GAO Issues Report on EPA Mishandling of Katrina

On the heels of a congressional hearing blasting the handling of public information about air quality after 9/11, a June 25 Government Accountability Office (GAO) report indicates the U.S. Environment Protection Agency (EPA) similarly failed the public post-Katrina.

The GAO report, Hurricane Katrina: EPA's Current and Future Environmental Protection Efforts Could Be Enhanced by Addressing Issues and Challenges Faced on the Gulf Coast, found inadequate monitoring for asbestos around demolition and renovation sites. Additionally, the GAO investigation uncovered that "key" information released to the public about environmental contamination was neither timely nor adequate, and in some cases, easily misinterpreted to the public's detriment.
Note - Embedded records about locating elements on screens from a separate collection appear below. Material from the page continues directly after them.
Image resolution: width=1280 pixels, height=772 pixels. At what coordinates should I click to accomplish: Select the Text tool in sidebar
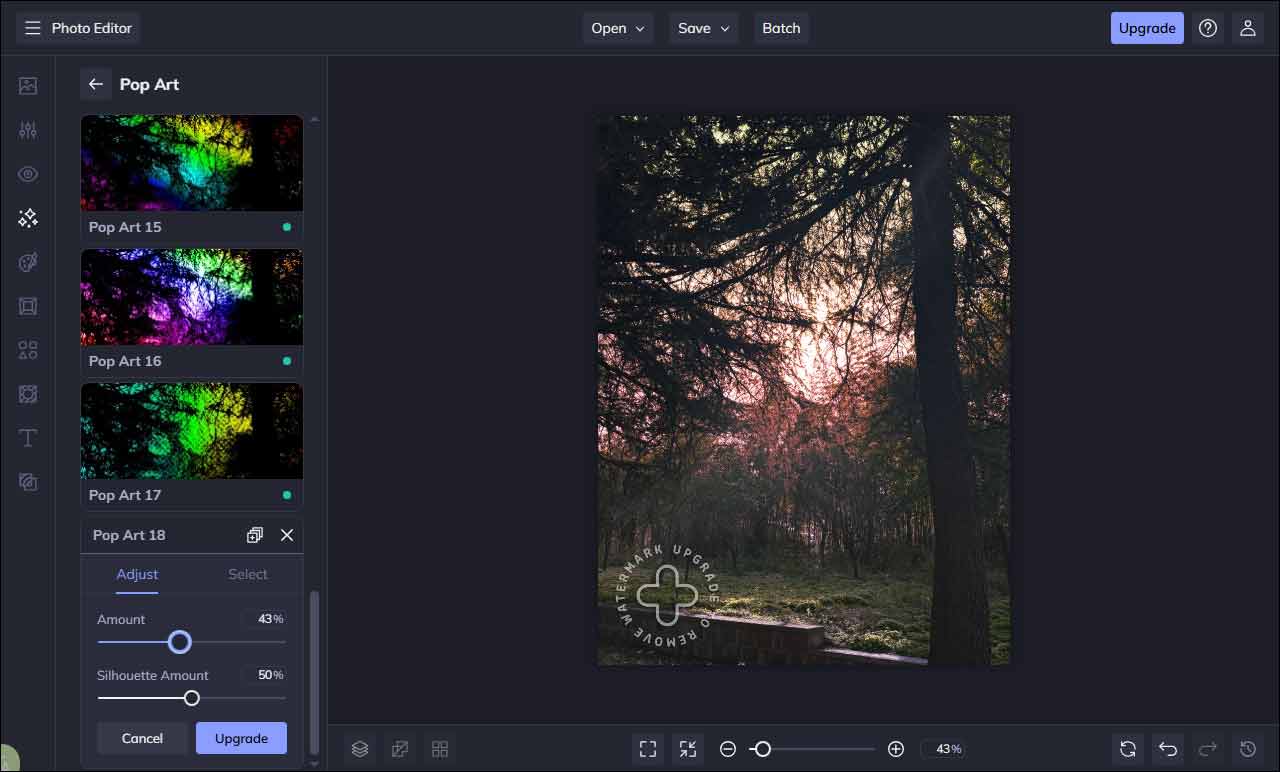(x=28, y=438)
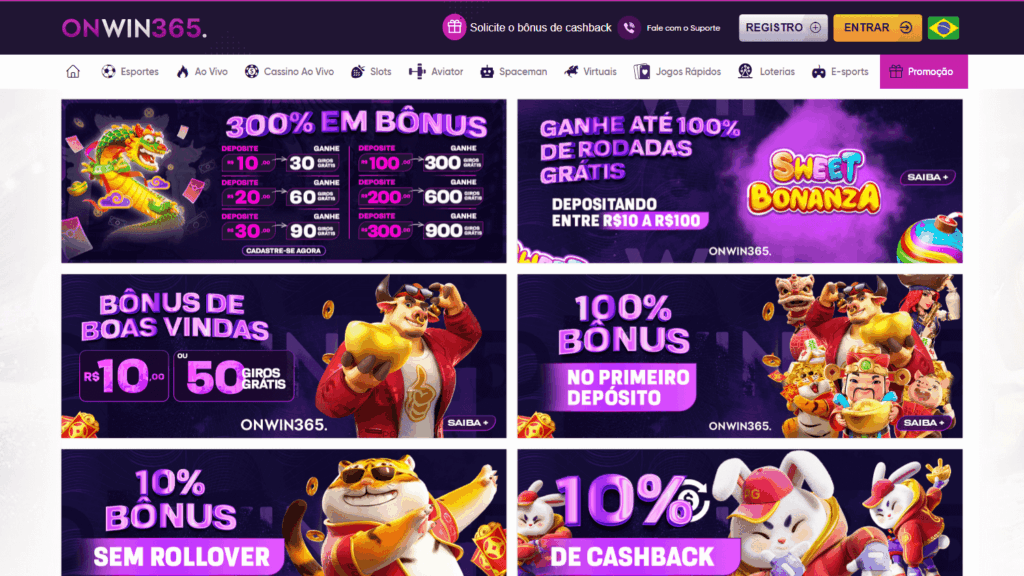Open language selector Brazil flag
This screenshot has width=1024, height=576.
pos(943,28)
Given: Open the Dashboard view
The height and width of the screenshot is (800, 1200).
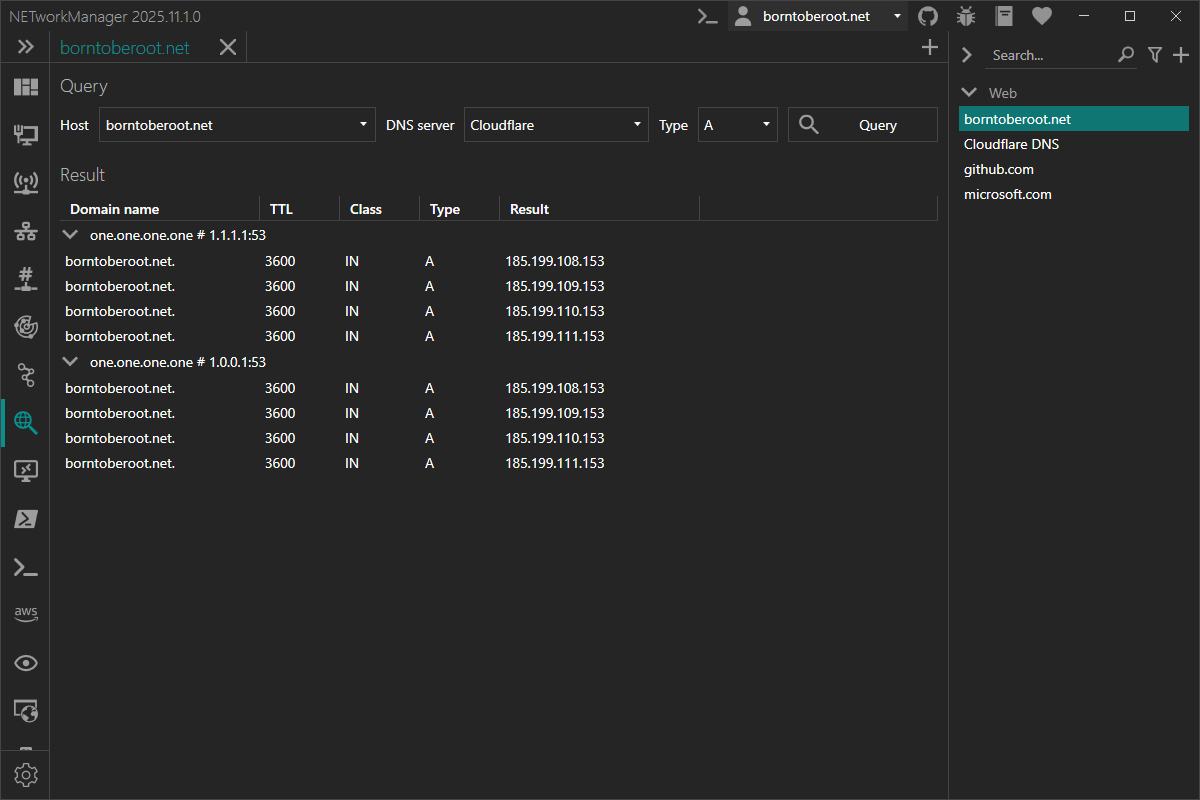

Hurricane Katrina was the first implementation of the National Response Plan (NRP), created in 2004 as result of the difficulties responding to the 9/11 disaster. Under the NRP, EPA is the federal emergency support coordinator for collecting, monitoring and effectively dealing with hazardous materials, specifically authorized to regulate asbestos emissions and maintain the National Priorities List of Superfund sites. By the time Katrina made landfall on August 29, 2005, EPA had already put air monitoring stations in those prioritized sites and coordinated state efforts to double their air quality sampling elsewhere.

However, according to the report, EPA failed to effectively monitor the air quality around New Orleans neighborhoods as they engaged in demolition and renovation, most notably the Ninth Ward. Merely conceiving of the agency's role to assist state and local officials to do the actual work, EPA only maintained the expanded air monitoring program for the first few months, shrinking back to its pre-Katrina scope by July 2006.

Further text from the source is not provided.